No, but then I enjoy reading. I purchased this audible version on a whim. I do have an extensive audible book library (mostly on tape :-)) but I tent to read more than listen. The idea of reading the book in the house then listening to it in the car appealed to me.
The read, listen, read feature with the Kindle is amazing. The last read pointers are spot to taking you to the page or first read paragraph of the page when listening. Amazing when you think about it. But this is not supposed to be a review of Whisper Sync
What did you like best about this story?
I am not a big biography|autobiography person. Read a few in school when I had to and maybe 3 others in the last 30 years. So if your are looking for a comparative review this is not it.
The opportunity to read an uncensored account about someones experiences in another country by someone approximately my age appealed to me.
As I recall growing up the cultural revolution in China was a good thing. At least that was the common consensus in the media at the time. This book proves otherwise.
Have you listened to any of Nancy Wu’s other performances before? How does this one compare?
No, this is my first book by her. She is very articulate and easy to listen to. Definitely not the cheap pigeon English knock off other producers have used when trying to tell an Asian story.
Did you have an extreme reaction to this book? Did it make you laugh or cry?
You simply can not read or listing to this book without tearing up. It is a painfully unbiased account of at best brutal times in China. It would serve some people well to read it before parroting the current anti-Chinese sediment made popular by recent elections.
The author has given a large gift of herself by writing this book. And I would imaging put herself at considerable risk. For that I am extremely grateful and will try to get some of my more biased friends to read and or listen to it.
You can not get a much more extreme reaction than trying to get a red neck friend to read a book about a pianist in a commie country!
Any additional comments?
This is simply a must experience book. It has a place on the required reading list for high school. Too bad reading is no longer required in high school.
8 of 8 people found this review helpful
An interesting book, which provided me with an insight into the Communist regime in China, which I had not previously had. The parts about music were so touchingly passionate, humble, and sincere, almost reverential towards the end, that I often sat with tears in my eyes.
I did think, though, that I would've been able to appreciate it more, had I had a greater knowledge of classical music, theory, and composers.
I enjoyed the religious/philosophical comparisons, and especially the sayings of Lao Tzu and Taoism.
The narrator was really easy on the ear and I found her reading enjoyable.
A very worthwhile book I would listen to again.
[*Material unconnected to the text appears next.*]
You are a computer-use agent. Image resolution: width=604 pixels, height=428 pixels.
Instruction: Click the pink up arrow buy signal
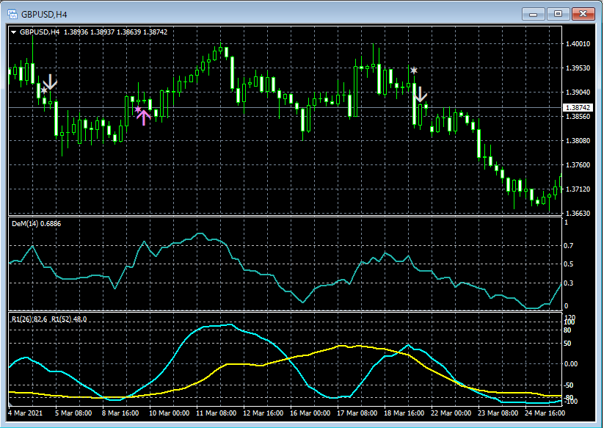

15 of 16 people found this review helpful
This is a memoir of life in China during Mao's reforms and afterwards as Xiao-Mei tries to pick up the rest of her life. I found it fascinating and yet it wasn't overly sentimental. We first meet the author as a child wanting to study music. Slowly we witness the indoctrination of her mind with the beliefs of the time and see choice taken away from her. I think it's hard for a modern reader to truly understand what restrictions were in place during that period, and this memoir brings that to life. It is nice that it follows the story after the cultural revolution so we see how Xiao-Mei's experience affected her. Interesting and inspirational.